Zwijndrecht, The Netherlands) was melted by heating it to a temperature of 95 °C. To the molten hydrogenated rape seed oil was added 16.7 grams of a solution of vitamin D3 resin in soy bean oil comprising 15 MlU/g vitamin D3, and 3.8 grams of butyl hydroxy toluene. The mixture was homogenized in a laboratory homogenizer at 400 bar. The thus-obtained homogeneous solution of vitamin D3 in the molten fat phase was spray-chilled by pumping it (40 rpm, approximately 30 g/min) through heated tubing (95 °C) to a two-fluid nozzle (diameter 2.0 mm) and spraying it with nitrogen gas into liquid nitrogen to form particles with a particle size ranging from 100 to 650 μιη. By varying the pumping rate of the vitamin solution and the nitrogen pressure the particle size could be adjusted.

The homogeneity and the stability of the encapsulated vitamin was determined. For determining the homogeneity, five samples of 10 grams each were taken from the entire batch and analysed with respect to vitamin D3 content. The average vitamin D3 content appeared to be 0.507 million IU per gram with a standard deviation of 0.003 million IU per gram. After storage for three months at 40 °C and a relative humidity of 75%, the vitamin D3 content of samples appeared to be at the same level as just after manufacture. This shows that no oxidation or other degradation reaction had occurred. EXAMPLE 2 (according to the invention)

The experiment of EXAMPLE 1 was repeated, but now with palm stearin (Prifex 300, ex Unimills, Zwijndrecht, The Netherlands) instead of hydrogenated rape seed oil.

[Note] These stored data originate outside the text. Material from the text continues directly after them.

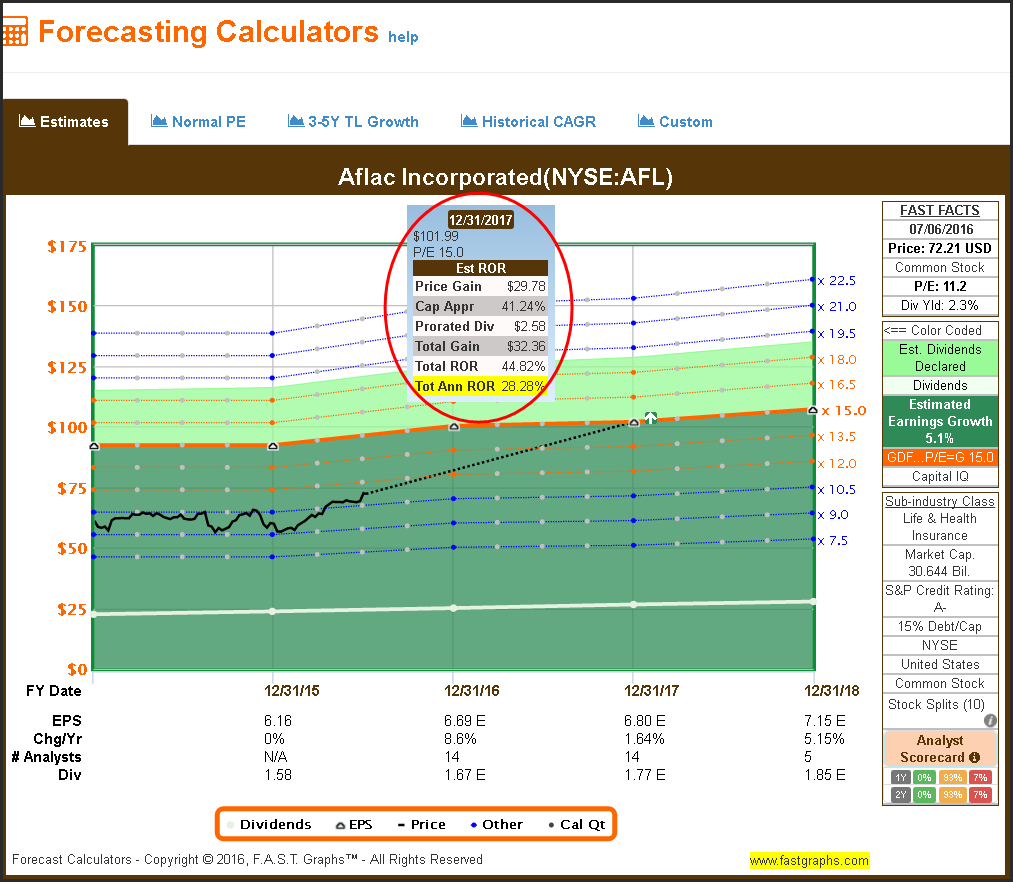Hide the Price line via legend

coord(419,824)
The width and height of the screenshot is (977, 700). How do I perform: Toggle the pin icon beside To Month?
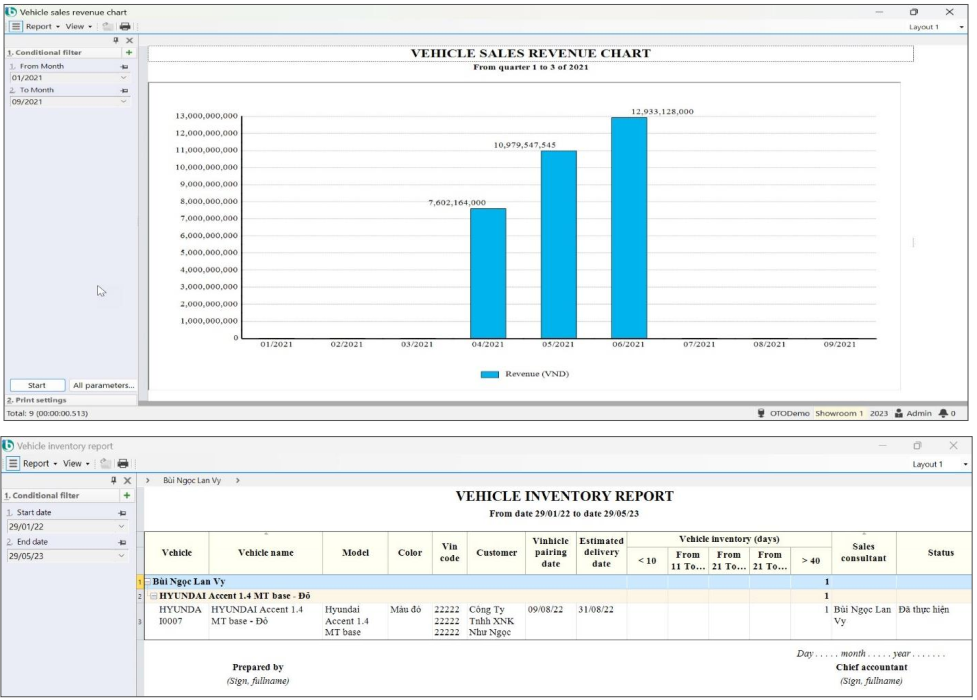pyautogui.click(x=124, y=90)
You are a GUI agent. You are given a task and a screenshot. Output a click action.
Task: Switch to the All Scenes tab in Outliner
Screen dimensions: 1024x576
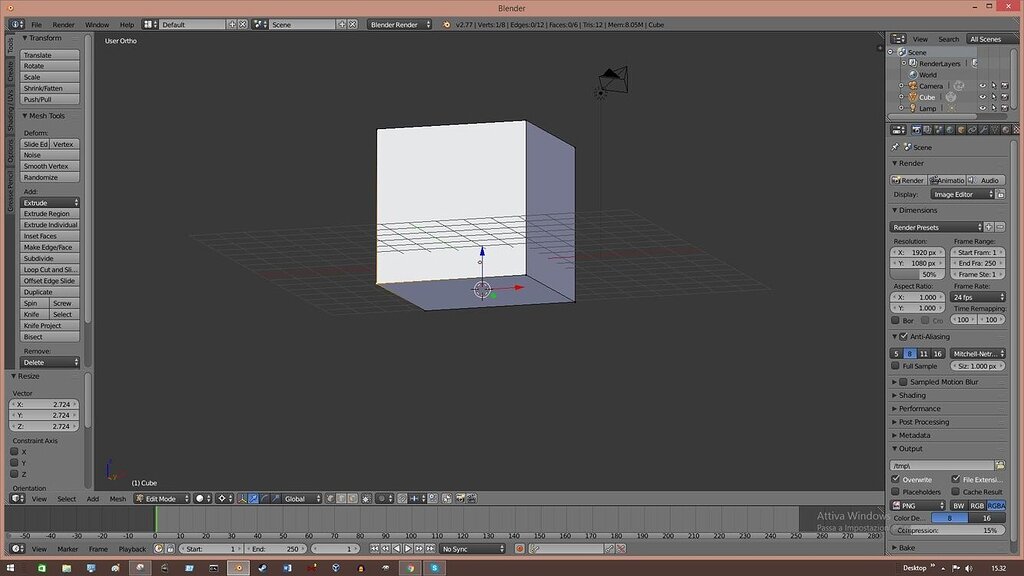(984, 39)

As in Example 1, the homogeneity and the stability of the encapsulated vitamin was determined. The average vitamin D3 content appeared to be 0.504 million IU per gram with a standard deviation of 0.003 million IU per gram. After storage for three months at 40 °C and a relative humidity of 75%, the vitamin D3 content of samples appeared to be at the same level as just after manufacture. This shows that no oxidation or other degradation reaction had occurred.

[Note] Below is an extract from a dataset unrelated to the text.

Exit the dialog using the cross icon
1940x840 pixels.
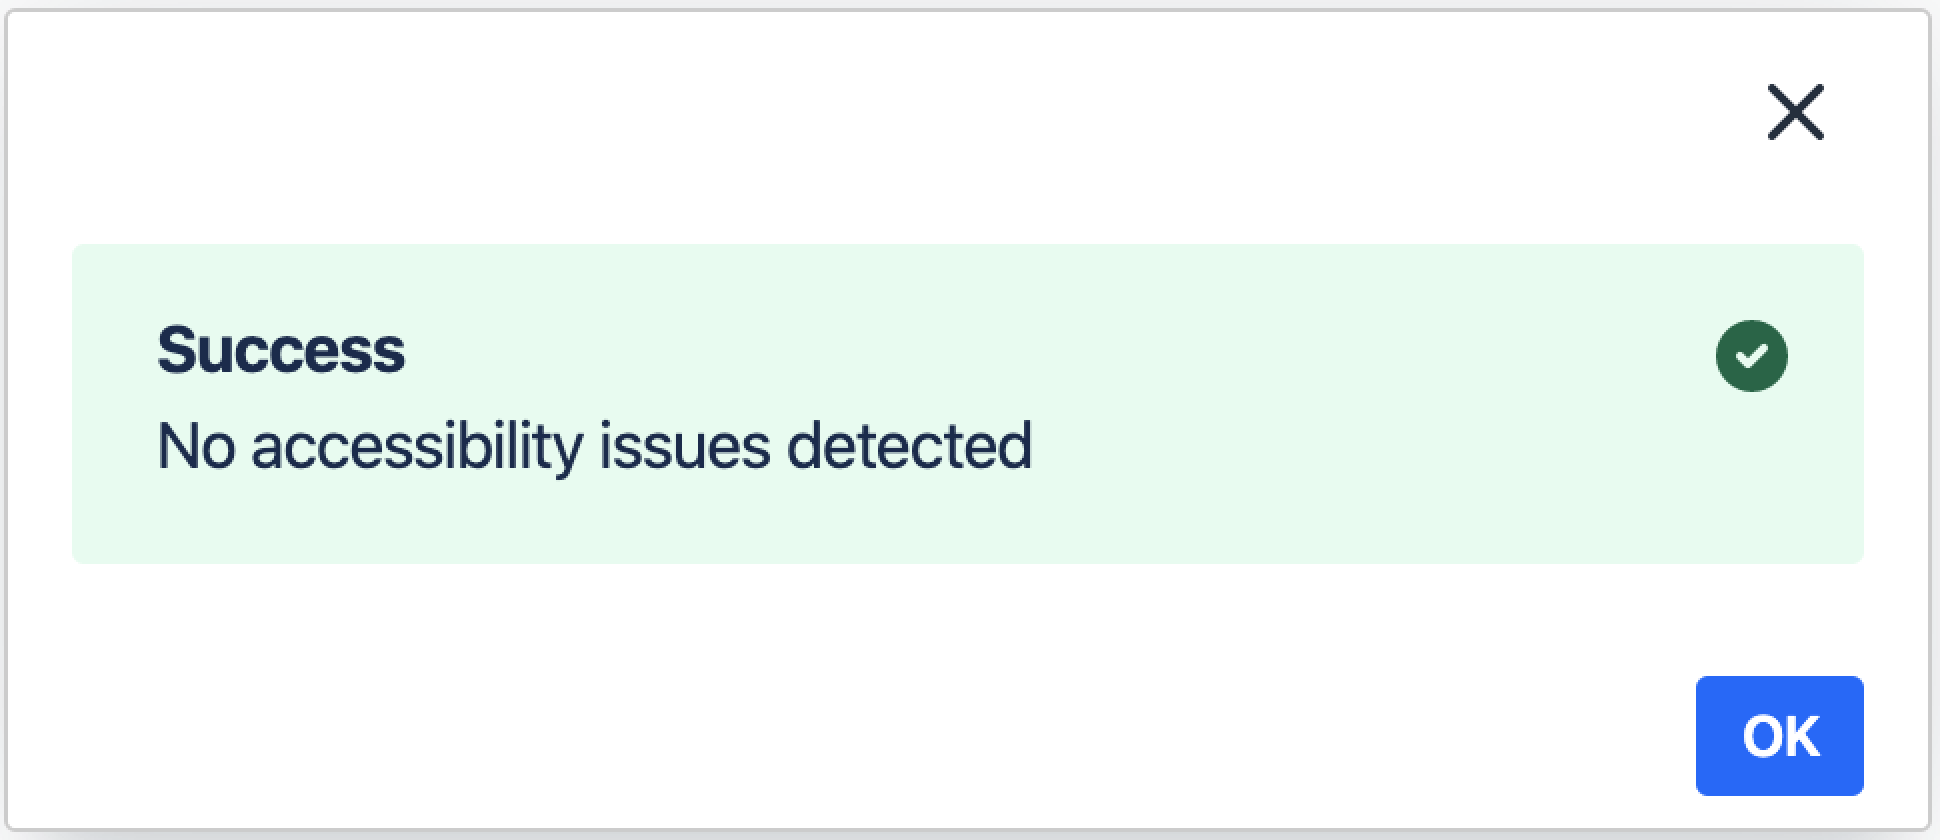(1795, 112)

EXAMPLE 3 (according to the invention) The experiment of EXAMPLE 1 was repeated, but now with carnauba wax (ex Paramelt, Alkmaar, The Netherlands) instead of hydrogenated rape seed oil.

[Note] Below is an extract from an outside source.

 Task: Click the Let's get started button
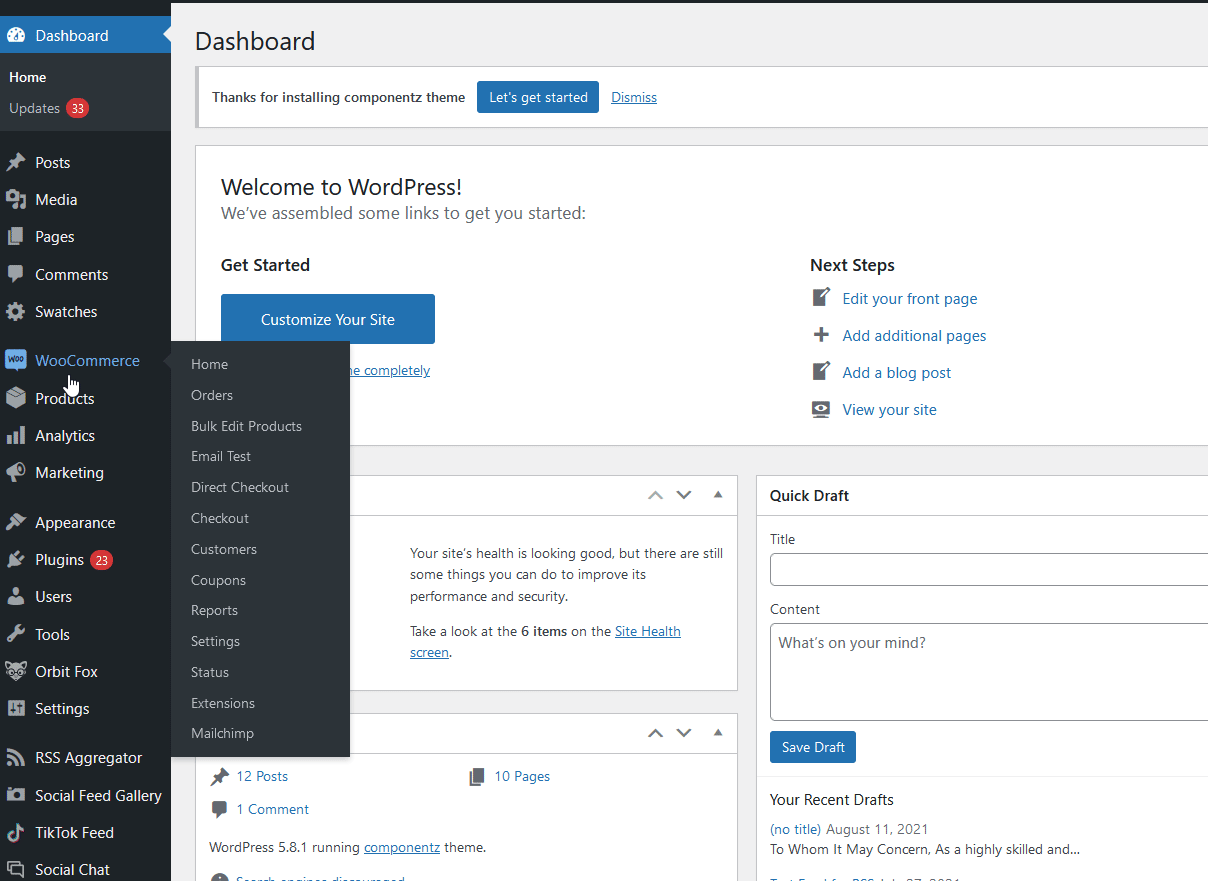pos(537,97)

After storage of the vitamin powder for three months and for six months at 40°C and 75% relative humidity, the vitamin D3 content of the samples was determined and appeared to be at the same level as just after manufacture. This shows that no oxidation or other degradation had occurred.

EXAMPLE 4 (according to the invention)

An amount of 1000 kg of fully hardened palm oil (UmFeed®131, ex Unimills, Zwijndrecht, The Netherlands) was melted and kept at 70°C (+/- 5°C). Then 183 kg of butyl hydroxy toluene (ex Merck, Darmstadt, Germany) was added to the molten phase and subsequently 750 kg of a warm solution (60°C) of 15 MlU/g vitamin D3 in soy bean oil. After homogenization, this mixture was added to 18375 kg of molten fully hardened palm oil (UmFeed®131, ex Unimills, Zwijndrecht, The Netherlands) and further homogenized at 70°C (+/- 5°C).

Subsequently the material was sprayed into a large scale spray chiller at a rate of 500 kg/h to form particles with an average particle size of 250 μιη. Samples were taken after each 500 kg of product. The average vitamin D3 content was 0.57 MlU/g for all samples with a standard deviation of 0.01 MlU/g.

Samples of the vitamin powder were stored at three different conditions: 25°C and 60% relative humidity; 30°C and 65% relative humidity; and 40°C and 75% relative humidity.

After storage of the vitamin powder samples for three months and for six months, the vitamin D3 content of the samples was determined and appeared to be at the same level as just after manufacture. This shows that no oxidation or other degradation had occurred.